— Directions —
Say only the number of lines in the entries below that contain "avatar".

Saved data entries
···

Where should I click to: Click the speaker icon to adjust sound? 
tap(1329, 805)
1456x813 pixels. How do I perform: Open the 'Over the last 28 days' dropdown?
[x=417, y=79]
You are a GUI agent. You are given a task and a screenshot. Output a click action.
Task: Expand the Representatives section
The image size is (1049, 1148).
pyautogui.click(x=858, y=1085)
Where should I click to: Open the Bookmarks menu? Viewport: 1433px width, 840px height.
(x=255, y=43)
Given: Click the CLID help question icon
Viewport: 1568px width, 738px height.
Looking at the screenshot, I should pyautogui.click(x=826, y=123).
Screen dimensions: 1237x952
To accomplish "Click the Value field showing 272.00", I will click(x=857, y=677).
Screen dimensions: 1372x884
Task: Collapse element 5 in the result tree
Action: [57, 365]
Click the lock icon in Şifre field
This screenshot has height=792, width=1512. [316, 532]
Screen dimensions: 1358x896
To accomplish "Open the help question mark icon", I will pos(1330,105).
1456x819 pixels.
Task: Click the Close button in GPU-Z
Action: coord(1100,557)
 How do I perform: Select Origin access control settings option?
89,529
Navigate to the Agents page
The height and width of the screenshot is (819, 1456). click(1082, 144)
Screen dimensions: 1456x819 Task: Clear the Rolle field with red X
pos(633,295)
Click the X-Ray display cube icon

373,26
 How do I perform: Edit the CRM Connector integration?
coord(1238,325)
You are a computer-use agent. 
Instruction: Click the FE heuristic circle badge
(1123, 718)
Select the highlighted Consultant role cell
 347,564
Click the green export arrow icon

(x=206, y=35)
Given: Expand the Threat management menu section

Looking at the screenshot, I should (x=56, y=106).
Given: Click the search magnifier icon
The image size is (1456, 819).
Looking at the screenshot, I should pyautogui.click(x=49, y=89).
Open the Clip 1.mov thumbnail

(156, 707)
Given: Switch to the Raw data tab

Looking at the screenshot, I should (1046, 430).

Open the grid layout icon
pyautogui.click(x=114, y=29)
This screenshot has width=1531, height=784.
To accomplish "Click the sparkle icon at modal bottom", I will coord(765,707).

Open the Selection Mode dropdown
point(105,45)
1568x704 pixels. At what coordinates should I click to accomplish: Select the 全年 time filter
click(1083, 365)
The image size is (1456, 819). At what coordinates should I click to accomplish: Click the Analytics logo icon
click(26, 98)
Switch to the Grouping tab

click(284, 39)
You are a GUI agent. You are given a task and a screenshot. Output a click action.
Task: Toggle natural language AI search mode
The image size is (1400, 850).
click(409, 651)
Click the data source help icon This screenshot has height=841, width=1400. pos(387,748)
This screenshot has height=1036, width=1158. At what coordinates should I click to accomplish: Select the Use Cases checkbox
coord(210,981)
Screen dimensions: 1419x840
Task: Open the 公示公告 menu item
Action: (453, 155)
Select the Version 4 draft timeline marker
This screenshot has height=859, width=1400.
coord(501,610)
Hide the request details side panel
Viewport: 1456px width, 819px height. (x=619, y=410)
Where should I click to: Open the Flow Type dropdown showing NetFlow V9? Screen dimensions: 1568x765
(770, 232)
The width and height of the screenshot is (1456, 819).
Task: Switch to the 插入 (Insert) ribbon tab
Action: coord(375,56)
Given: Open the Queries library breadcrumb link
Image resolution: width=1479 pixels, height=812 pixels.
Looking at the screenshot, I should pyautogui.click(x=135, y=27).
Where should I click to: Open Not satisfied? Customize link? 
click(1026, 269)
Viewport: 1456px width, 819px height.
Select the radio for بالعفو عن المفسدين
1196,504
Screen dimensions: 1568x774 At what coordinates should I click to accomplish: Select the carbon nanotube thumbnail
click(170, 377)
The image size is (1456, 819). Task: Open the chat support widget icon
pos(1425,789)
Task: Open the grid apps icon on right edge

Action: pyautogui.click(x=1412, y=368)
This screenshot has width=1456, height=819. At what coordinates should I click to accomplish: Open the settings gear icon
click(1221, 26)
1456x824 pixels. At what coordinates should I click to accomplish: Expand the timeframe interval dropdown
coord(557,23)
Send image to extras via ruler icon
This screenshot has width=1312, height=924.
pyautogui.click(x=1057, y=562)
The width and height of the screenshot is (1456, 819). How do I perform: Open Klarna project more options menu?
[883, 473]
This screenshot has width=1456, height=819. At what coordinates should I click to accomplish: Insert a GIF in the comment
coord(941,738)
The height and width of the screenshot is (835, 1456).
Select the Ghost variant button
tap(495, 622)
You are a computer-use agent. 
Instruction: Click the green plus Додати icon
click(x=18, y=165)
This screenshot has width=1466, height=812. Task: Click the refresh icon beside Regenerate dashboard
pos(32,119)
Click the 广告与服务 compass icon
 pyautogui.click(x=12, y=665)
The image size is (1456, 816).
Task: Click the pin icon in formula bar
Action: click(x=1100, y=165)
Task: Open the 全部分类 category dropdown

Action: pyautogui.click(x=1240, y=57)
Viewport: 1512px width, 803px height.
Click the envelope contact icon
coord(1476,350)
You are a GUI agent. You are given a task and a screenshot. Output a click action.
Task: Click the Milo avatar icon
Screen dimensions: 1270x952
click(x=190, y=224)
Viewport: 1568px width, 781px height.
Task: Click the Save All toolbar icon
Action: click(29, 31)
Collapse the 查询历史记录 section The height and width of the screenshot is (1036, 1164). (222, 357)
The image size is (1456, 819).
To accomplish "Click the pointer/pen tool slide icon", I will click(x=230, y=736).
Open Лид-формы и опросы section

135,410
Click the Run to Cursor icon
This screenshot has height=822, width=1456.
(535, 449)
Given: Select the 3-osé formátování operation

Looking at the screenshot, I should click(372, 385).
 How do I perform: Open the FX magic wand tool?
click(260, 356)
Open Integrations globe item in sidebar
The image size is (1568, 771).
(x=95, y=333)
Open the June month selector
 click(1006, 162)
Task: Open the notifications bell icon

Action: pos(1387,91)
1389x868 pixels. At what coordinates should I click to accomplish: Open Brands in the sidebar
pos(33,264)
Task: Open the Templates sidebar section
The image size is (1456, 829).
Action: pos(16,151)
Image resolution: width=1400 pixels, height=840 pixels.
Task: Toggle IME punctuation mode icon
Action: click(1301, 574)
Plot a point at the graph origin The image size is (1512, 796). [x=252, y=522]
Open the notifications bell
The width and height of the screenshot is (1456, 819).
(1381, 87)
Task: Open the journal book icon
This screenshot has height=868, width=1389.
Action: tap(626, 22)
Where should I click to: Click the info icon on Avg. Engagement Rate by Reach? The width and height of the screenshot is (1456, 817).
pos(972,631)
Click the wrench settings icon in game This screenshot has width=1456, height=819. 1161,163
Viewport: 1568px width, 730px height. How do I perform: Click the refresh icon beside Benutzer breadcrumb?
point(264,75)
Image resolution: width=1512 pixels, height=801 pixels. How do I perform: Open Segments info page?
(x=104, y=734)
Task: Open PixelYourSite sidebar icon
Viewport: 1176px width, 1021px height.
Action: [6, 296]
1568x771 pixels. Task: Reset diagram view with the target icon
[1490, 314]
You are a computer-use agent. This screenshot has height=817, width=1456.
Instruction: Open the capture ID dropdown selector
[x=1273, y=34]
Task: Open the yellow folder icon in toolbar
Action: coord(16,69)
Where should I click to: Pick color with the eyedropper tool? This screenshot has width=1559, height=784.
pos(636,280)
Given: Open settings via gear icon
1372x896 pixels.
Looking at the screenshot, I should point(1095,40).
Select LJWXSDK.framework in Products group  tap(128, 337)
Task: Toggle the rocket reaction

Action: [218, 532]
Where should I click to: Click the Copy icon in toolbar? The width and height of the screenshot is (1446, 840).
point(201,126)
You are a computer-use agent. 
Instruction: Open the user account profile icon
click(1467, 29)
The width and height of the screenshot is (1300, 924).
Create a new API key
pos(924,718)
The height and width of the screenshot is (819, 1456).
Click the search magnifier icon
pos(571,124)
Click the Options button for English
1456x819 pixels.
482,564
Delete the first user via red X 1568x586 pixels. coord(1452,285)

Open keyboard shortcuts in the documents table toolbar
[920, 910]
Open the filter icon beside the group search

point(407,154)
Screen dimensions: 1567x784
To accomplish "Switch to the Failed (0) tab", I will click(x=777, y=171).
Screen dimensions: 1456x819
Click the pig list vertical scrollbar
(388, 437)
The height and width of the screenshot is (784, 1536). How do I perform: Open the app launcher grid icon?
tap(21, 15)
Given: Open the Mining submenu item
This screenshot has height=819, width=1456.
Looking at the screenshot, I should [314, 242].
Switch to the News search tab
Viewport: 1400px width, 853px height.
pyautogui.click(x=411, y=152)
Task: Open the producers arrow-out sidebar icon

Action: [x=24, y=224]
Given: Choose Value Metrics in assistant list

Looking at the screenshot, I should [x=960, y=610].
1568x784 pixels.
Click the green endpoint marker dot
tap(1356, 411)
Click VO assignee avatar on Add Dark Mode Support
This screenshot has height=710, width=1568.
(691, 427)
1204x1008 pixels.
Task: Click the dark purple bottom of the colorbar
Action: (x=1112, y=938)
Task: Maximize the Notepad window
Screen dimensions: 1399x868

···

— Task response —
2